───── PROVIDED RECORDS

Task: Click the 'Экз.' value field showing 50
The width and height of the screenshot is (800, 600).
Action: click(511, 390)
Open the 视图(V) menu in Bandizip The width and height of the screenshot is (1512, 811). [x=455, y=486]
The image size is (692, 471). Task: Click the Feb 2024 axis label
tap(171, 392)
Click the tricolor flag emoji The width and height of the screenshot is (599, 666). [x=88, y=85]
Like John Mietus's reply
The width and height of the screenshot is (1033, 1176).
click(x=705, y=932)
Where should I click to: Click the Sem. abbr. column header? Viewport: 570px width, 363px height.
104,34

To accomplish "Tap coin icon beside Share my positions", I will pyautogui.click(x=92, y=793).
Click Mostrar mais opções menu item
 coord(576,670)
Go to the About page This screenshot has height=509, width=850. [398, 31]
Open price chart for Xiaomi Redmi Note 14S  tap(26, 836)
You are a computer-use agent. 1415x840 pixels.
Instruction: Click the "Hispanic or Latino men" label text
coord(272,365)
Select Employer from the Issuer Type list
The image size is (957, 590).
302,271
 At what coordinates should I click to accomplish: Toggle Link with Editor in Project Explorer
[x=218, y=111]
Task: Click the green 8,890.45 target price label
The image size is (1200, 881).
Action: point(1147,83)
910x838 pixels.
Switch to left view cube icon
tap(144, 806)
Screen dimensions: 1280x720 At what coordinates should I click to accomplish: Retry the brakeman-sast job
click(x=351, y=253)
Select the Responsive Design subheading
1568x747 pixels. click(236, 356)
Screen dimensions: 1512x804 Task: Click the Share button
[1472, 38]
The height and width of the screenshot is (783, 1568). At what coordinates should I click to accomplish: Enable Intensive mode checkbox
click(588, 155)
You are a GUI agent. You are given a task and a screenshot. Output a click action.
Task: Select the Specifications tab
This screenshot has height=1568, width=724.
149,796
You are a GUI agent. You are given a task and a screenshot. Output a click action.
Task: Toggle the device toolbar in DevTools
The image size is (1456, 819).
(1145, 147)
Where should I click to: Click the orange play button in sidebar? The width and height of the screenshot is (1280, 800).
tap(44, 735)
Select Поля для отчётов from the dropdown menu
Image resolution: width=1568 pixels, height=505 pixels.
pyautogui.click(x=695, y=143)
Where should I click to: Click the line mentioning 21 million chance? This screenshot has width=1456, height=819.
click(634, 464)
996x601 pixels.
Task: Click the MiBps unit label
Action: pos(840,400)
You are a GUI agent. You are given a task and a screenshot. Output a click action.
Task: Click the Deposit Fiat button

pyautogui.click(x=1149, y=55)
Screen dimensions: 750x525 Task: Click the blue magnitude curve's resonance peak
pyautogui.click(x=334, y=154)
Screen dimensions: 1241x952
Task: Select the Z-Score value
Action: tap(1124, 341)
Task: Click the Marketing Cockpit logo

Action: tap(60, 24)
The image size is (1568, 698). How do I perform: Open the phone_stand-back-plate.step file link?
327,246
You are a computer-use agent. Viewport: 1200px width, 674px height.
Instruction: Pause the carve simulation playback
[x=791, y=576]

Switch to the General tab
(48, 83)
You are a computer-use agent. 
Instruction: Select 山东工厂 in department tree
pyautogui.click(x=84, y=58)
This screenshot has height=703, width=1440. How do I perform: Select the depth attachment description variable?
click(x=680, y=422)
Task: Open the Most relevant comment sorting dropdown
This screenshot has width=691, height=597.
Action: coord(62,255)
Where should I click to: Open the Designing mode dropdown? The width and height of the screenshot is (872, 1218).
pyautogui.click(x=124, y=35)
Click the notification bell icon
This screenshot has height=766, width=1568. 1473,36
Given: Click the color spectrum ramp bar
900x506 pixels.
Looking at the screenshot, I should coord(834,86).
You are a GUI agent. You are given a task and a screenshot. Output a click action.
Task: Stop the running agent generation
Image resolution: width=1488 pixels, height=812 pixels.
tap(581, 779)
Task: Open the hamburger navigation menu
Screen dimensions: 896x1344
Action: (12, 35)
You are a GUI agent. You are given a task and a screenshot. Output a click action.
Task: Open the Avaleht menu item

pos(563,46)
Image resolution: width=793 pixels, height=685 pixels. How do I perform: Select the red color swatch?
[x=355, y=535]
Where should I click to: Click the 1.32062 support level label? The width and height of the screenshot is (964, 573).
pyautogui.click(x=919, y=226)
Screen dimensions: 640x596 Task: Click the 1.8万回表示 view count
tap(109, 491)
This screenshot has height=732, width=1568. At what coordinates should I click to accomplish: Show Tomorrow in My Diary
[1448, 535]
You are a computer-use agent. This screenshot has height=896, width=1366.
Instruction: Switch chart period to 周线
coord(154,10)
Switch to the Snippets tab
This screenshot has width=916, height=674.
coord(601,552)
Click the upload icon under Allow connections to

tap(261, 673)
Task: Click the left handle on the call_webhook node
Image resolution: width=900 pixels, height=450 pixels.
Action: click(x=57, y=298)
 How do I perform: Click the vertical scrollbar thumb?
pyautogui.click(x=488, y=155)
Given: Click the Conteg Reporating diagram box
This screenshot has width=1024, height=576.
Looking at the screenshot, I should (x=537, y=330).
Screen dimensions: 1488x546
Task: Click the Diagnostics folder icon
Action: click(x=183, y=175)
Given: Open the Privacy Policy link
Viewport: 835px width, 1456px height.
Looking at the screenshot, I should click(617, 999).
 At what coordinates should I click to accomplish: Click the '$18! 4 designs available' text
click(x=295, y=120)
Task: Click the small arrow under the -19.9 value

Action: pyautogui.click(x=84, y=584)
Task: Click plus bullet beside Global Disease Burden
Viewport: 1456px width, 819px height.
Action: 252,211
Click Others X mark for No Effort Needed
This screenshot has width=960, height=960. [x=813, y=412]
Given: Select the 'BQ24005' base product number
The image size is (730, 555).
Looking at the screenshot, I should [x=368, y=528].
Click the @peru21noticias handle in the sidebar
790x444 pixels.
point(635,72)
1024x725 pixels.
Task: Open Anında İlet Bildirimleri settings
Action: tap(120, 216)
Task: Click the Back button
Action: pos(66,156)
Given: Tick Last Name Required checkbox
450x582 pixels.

──────────

WRITTEN PROBLEM
Repeat the lines of the items from the one holding "Task: Click the left" through the last line, both included.

COMPLETED EXERCISE
Task: Click the left handle on the call_webhook node
Image resolution: width=900 pixels, height=450 pixels.
Action: click(x=57, y=298)
 How do I perform: Click the vertical scrollbar thumb?
pyautogui.click(x=488, y=155)
Given: Click the Conteg Reporating diagram box
This screenshot has width=1024, height=576.
Looking at the screenshot, I should (x=537, y=330).
Screen dimensions: 1488x546
Task: Click the Diagnostics folder icon
Action: click(x=183, y=175)
Given: Open the Privacy Policy link
Viewport: 835px width, 1456px height.
Looking at the screenshot, I should click(617, 999).
 At what coordinates should I click to accomplish: Click the '$18! 4 designs available' text
click(x=295, y=120)
Task: Click the small arrow under the -19.9 value

Action: pyautogui.click(x=84, y=584)
Task: Click plus bullet beside Global Disease Burden
Viewport: 1456px width, 819px height.
Action: 252,211
Click Others X mark for No Effort Needed
This screenshot has width=960, height=960. [x=813, y=412]
Given: Select the 'BQ24005' base product number
The image size is (730, 555).
Looking at the screenshot, I should [x=368, y=528].
Click the @peru21noticias handle in the sidebar
790x444 pixels.
point(635,72)
1024x725 pixels.
Task: Open Anında İlet Bildirimleri settings
Action: tap(120, 216)
Task: Click the Back button
Action: pos(66,156)
Given: Tick Last Name Required checkbox
450x582 pixels.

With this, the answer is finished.